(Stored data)
----

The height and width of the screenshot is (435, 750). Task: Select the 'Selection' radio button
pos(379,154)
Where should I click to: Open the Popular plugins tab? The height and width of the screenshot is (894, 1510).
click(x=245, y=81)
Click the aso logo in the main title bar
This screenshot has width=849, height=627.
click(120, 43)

----

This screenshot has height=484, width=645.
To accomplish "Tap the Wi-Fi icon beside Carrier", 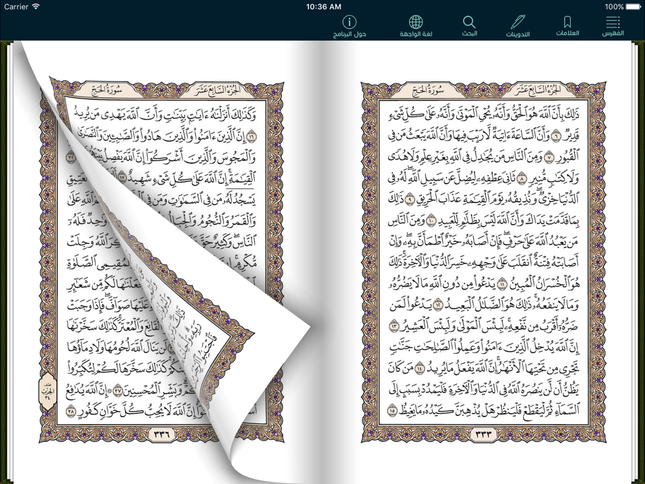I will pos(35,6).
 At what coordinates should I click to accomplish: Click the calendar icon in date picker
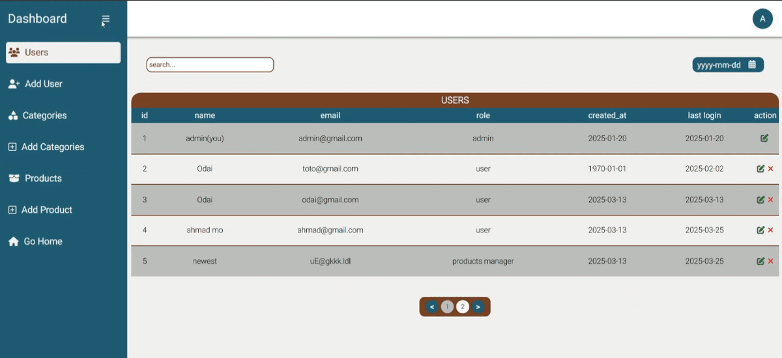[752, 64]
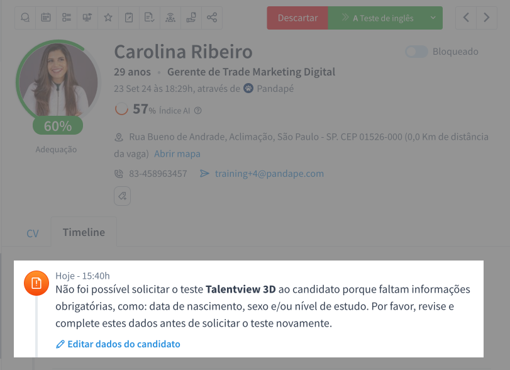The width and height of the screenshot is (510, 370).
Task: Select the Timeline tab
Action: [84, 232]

----

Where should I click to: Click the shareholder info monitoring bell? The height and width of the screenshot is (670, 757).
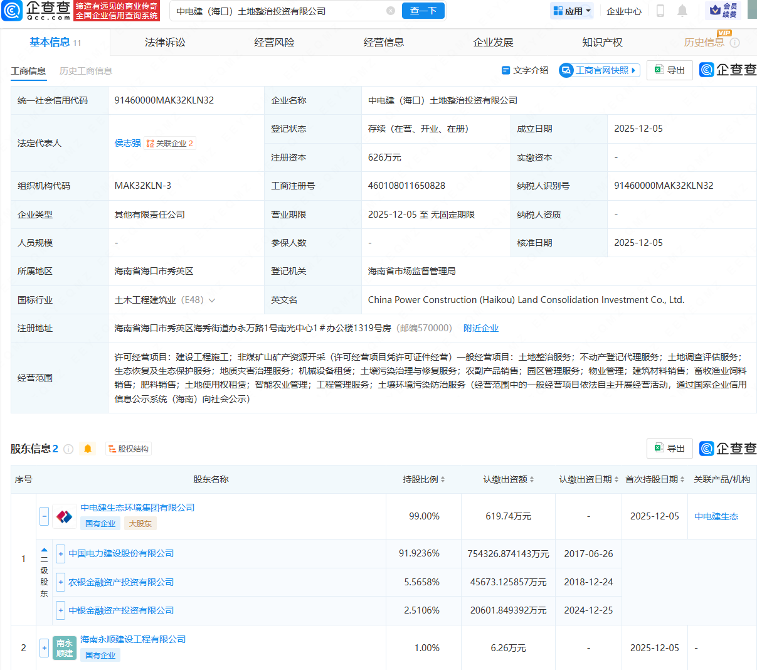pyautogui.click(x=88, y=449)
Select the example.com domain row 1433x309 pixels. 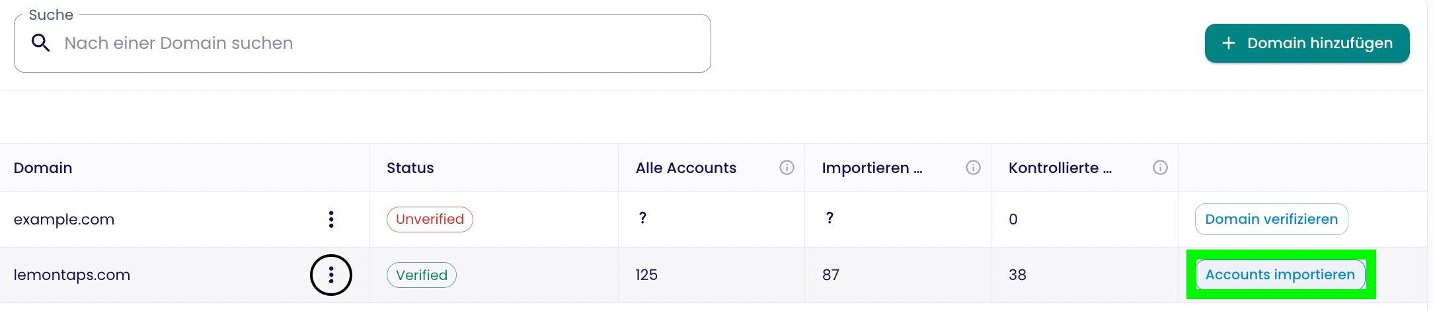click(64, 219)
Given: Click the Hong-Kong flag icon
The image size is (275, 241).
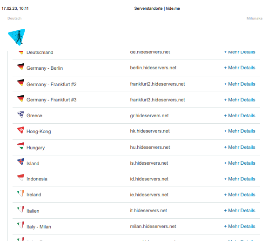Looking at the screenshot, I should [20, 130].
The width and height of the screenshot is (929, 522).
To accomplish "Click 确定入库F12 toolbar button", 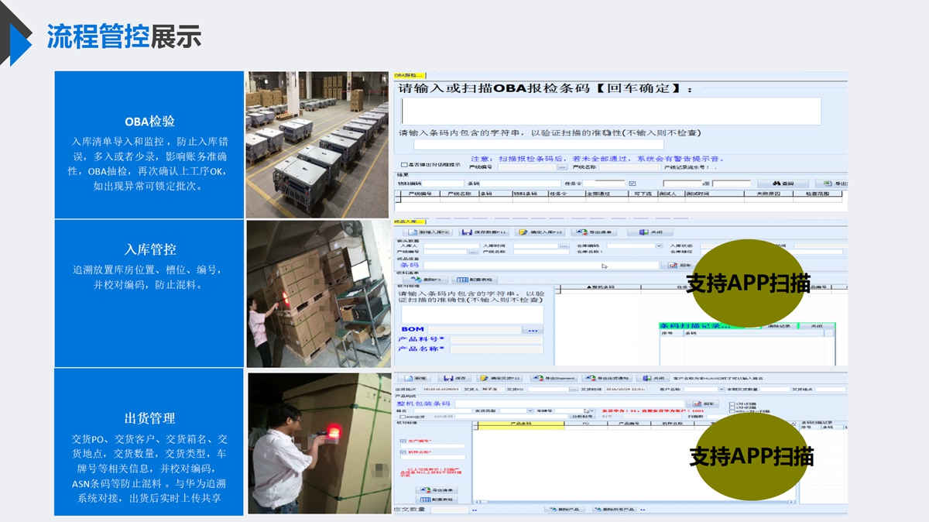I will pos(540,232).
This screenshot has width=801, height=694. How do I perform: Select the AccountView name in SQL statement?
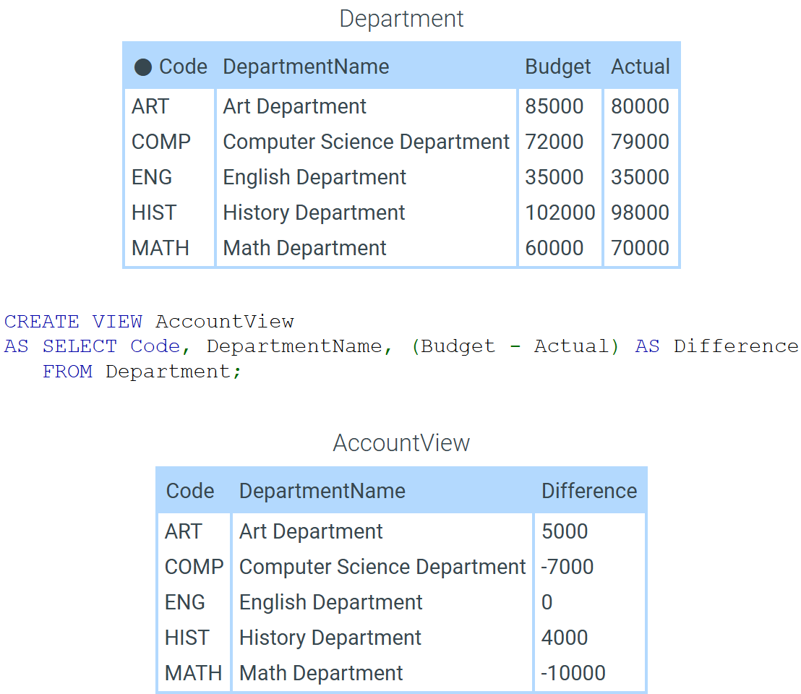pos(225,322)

----

> **THE PROBLEM**
All lines above from the one containing "The height and width of the screenshot is (435, 750)." to the one containing "Click the aso logo in the main title bar" must be repeated exactly, both lines included, and no others.

> **TASK SOLUTION**
The height and width of the screenshot is (435, 750). Task: Select the 'Selection' radio button
pos(379,154)
Where should I click to: Open the Popular plugins tab? The height and width of the screenshot is (894, 1510).
click(x=245, y=81)
Click the aso logo in the main title bar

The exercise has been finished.